**Task instructions**
- A) In the passage on the VA's claims system, who did the VA decide should work with software developers?
- B) Reproduce the stretch of the VA claims system passage from "Both the services" through "submit competitive proposals.".

**Provided passage**
════════

The VA decided to have those who would actually use the system (claims processors) work with software developers. This process took longer but will create a system more likely to meet the needs of those who actually use it. VA also worked closely with major congressionally-chartered veterans’ service organizations.

This year, 2013, is the year in which regional offices are being transitioned to the new electronic system.


Both the services and the Veterans Administration use service contractors to perform this type of systems development. Government Computer News (GCN)  carried a story on the difficulties experienced with, "Performance-Based Contracting", which has been made part of the Federal Acquisition Regulation (FAR) in an attempt to pre-establish at contract award those discrete outcomes that determine if and when a contractor will be paid.

Interestingly enough, the article splits the blame for the difficulties right down the middle, stating the government typically has problems defining what it wants as an end product or outcome and looks to contractors to define it for them. More than willing to do so, the contractors detail specific end products or outcomes, set schedule milestones and submit competitive proposals.

════════

**Supplied information**
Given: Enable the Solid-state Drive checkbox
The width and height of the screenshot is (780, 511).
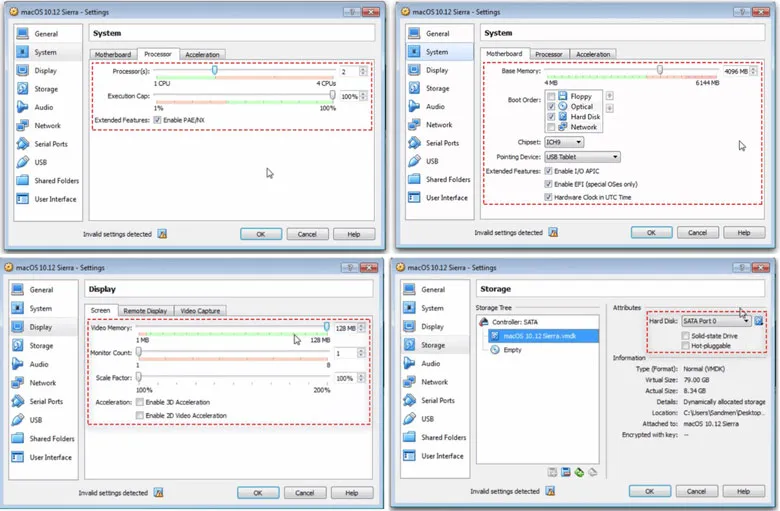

════════

**Full solutions**
- A) The claims processors who would actually use the system.

- B)
Both the services and the Veterans Administration use service contractors to perform this type of systems development. Government Computer News (GCN)  carried a story on the difficulties experienced with, "Performance-Based Contracting", which has been made part of the Federal Acquisition Regulation (FAR) in an attempt to pre-establish at contract award those discrete outcomes that determine if and when a contractor will be paid.

Interestingly enough, the article splits the blame for the difficulties right down the middle, stating the government typically has problems defining what it wants as an end product or outcome and looks to contractors to define it for them. More than willing to do so, the contractors detail specific end products or outcomes, set schedule milestones and submit competitive proposals.